御教え *芸術(御教え集5号 昭和26年12月18日②)

この間ピカソの事について書きましたがね。やっぱり、びっくりしたと見えて――私が読んだのではなく、聞いたんですが、最近の中京の『中部日本』――あの新聞に出ていたが、メシヤ教の美術館の事を書いてあって――ピカソを思いきって、こき下したとか、何とか――そう言う事を書いてあったそうですよ。びっくりしたと思いますよ。けれども、本当だからしょうがないね。では、どうしてあの奇怪な絵が流行はやるかと言うんですね。流行らした本元はピカソですがね。それを考えて見ると理屈はあるんです。あれはどう言うのかと言うと、根本的の理由がある。と言うのは、東洋――特に日本ですね。芸術上から言って、東洋の方は静ですね。西洋は動なんです。仮に音楽としても、西洋音楽を聞くと、静かに落ち着いていられないでしょう。どうしても踊り出すですね。つまり、動の芸術なんですからね。日本のはそうならない。静かに、ゆったりと落ち着いて来る。だから。踊りでも日本のは舞踊ですね。舞踊でも、舞いですね。西洋のは踊りですからね。踊りも、段々西洋の方は動が進んで来て、極端になって来たですね。今アメリカなんかで、ジヤズですが、最近のジヤズは実に早いですね。テンポがね。手足の動かし方が、まるで目にも止まらない位です。西洋でも十七、八世紀位の時は、長い箱みたいなものを着けて、着物を長くして、あんまりくっつき合わないで、手を両方――舞う様な具合で、実に静かです。最近に至っては、極端に迄なったんです。徹頭徹尾西洋は動です。東洋は静です。処で、絵が今迄――東洋はもちろんですが、西洋の方でも静的だったんですが、段々動的になって来た。ピカソなんかも動なんです。動くのを画くんです。例えて見れば都会の色んな――交通機関とか、人間の動き方も、見た瞬間を画くんです。それから、人間が走る――あるいは汽車や自動車がヒヨッと走る、その見た感覚を画くんです。それから、物体の方は動くんでなくて、自分が動くんです。すると、顔が二つに見えたりする。ヒョッと見て、それを画くと横顔と前顔と――それから、半分前向きで、半分横向きと言うのがあります。つまり動を画くんです。動の速度ですね。速度を画く。そう思って見れば、やや解るんですがね。そうでなかったら、てんで解りっこない。それから、何か物体を画くのも、幾何学的に線ばかり画きますが、あれも、ヒョッと見ますね――そうすると、目茶苦茶に線ばかりになる。それから、色んな色でも、着物を着た奇麗な娘さんでも、ヒョッと見ると、色ばかりが神経に来るから、良い加減な色を画く。ですから、理屈はあるんです。ただ、その理屈を――見る人間ですね。お前達もそう言う風に思え。つまり苦痛ですね。あれは、苦痛を押し売りする様なものです。御自分はそれで良いが、押しつけられた者は災難です。高い入場料払ってね。ピカソのそう言う物を、自分だけ――独りよがりして押しつけるんですからね。それで、押しつけられているのを、褒める人間が沢山あるんですからね。ですから、私のあの評を見るとびっくりして――ひとたまりもない事を言うんですがね。そこで見ても、現代人の美術観ですね。美術観と言うものは、非常に未だ幼稚なんですよ。そこで、この間もピカソの論に書いてあるんですがね。そんな芸術と言うものは、動くとか動かないとか、色んな事でなくて、見て楽しめるものですよ。見て愉快なものですね。

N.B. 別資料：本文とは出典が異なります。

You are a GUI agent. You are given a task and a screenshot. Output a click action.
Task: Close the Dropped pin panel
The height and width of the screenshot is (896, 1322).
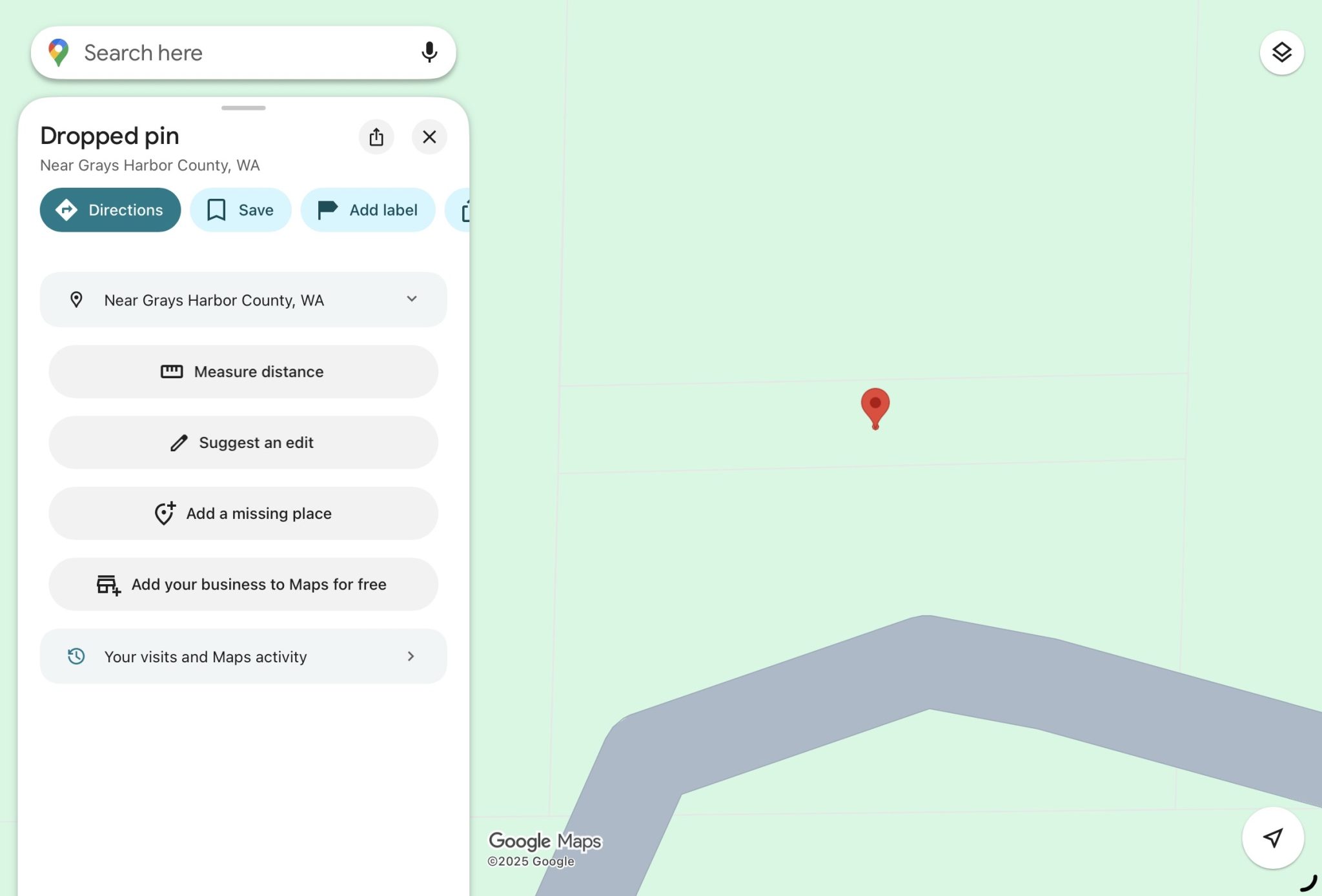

 こう言う押し売り主義は他にもあるんですよ。ラジオでもそうです。大分押し売りがありますがね。何を押し売りするかと言うと、西洋音楽ですよ。西洋音楽の押し売りをやってますがね。日本人が、西洋音楽の高い深い、高級な音楽を理解できると言うのは、極く少ないです。西洋音楽も良いですよ。昔からある名曲なんかは良いですよね。しかし、ベートーベン、シューベルトあたりでも、十の種目で、私等が興味を覚えるのは、二つか三つですよ。居眠りが出るのが多いですよ。それを、大衆が楽しめるのにすれば良いが、放送局でも、官僚的でね。西洋音楽でも、ファンに対して教育する様な態度です。こっちは、何も音楽家になる訳でもないしね。日曜の朝なんか、堀内敬三さんですかね、御丁寧にやってますが、さっぱり面白くないです。こっちは、そんな、生まれた――経歴とか――何も興味はないんです。楽しめば良いんですからね。あれが、やっぱり今言う押し売りですね。そこで、民間放送が出ると、周章あわてて番組を変えてますがね。民間放送は興味本位ですからね。押し売りの一番親玉がピカソの絵なんでね。今度の私の美術館ですね。それは、解った人でも解らない人でも、それに魅力を感ずる。実に良い、楽しめる、と言うのを主にしてますからね。ですから、できてから見ると分かりますがね。私は、昨日箱根に行って来ましたが、大分できて来て、予想よりか良くできてます。部屋の光線の取り具合から――完全とは言えませんが、小さいですからね。それに金もかけないしね。しかし、先ず小規模のものとしては成功と思っている。だから、でき上って世の中の人が見たら、相当唖然とするだろうと思います。来年の夏迄にはできるつもりです。